The activists who wanted to piss off hipsters were fundamentally stupid. Triple j? Hipsters? Proper hipsters know it is far far cooler to trash triple j for perceived sins of which there are many. Such as its narrow playlists. Or its adherence to an Australian-first policy instead of quality-first. Or a focus on “yoof”, aka teenage, audiences instead of young adults or the ancient 35+ demographic.

Or alternatively and simultaneously its appeal to just those older audiences who persist in listening when they should be listening to Mix or the racing station or pensioners’ hour or whatever. Or for getting rid of George Wayne 25 years ago. (Who? Ask your parents.)

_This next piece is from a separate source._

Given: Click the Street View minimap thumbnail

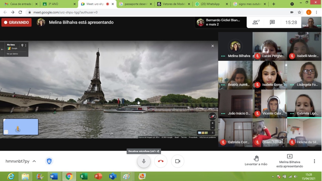Looking at the screenshot, I should [21, 127].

Those who defended triple j on the basis of a supposed policy of providing an alternative to the hits radio available elsewhere weren’t much better really. Alternative? There are any number of examples of the flaws in that line, which could start with Hilltop Hoods’ Cosby Sweater and flow on, but you could settle on just two words: Foo Fighters.

One of the biggest bands in the world and not unknown to commercial radio audiences, Foo Fighters got played on triple j and made the Hottest 100 with nary a whine from the “we don’t need your stinkin’ badges and hits” crowd.

While we’re at it, if you really cared that much about the Hottest 100 and want Taylor Swift given a fair run at the top, can you name another 10 songs which figured in the poll?

Some of the silliest commentary in the past week or so came from those who needed to get either serious or pontifical, or both, about a campaign that had nothing to do with music, democracy, taste, pop v rock, the relevance of triple j or the irrelevance of a piece of fried chicken advertising.

The kind of people who suddenly had an opinion on a station they don’t listen to, a poll they’ve not bothered with for a decade and an artist who didn’t need their help to sell or raise her profile.

Demands that triple j allow the song because it was the will of the people – even though 90 per cent of the public don’t listen to it - were as comical as demands that it ban it because it traduced the sanctity of the Hottest 100 – a listener poll which has thrown up nonsensical, scatological, scabrous and just plain rubbish songs alongside gems, one-off hits and in one celebrated year, a band which didn’t exist outside the comic minds of the station’s breakfast announcers.

A poll based on online votes, that bastion of free speech that is about as free from manipulation as an Eddie Obeid mining licence and as secure as a cabinet secret when Joe Jockey and Tony Abbott are looking for a budget scapegoat.

Equally asinine were those wanting to know why triple j management weren’t out there arguing the case against the Swiftian assault.

Why would they? The debate was happening anyway, the prospect of success were small, the ridiculousness of the arguments meant any attempt to engage would see you sink to the same level and since when does everyone have to say something because the media wants another story?

It’s something we in the media don’t every really get, even, or especially when it involves another arm of the media: just because we say it’s important, doesn’t make it so.

So what began as a joke, became a troll, morphed into faux media outrage and climaxed with those leeches on all manner of sporting and cultural matters these days – the appalling betting agencies – being given yet more airspace and column inches, ended as a troll, or counter-troll.

A counter-troll which at one point on Australia Day looked like it had been trumped by the ultimate prodding of the easily provoked, the surely joking announcement of a knighthood for a prince/duke/baron/knight, Philip, the ‘im indoors of the Queen. Boy, watch them light up social media’s electronic graffiti walls with that gag.

Except of course that turned out to be serious. Deadly serious. Something which could never be said about the Hottest 100, with or without Taylor Swift.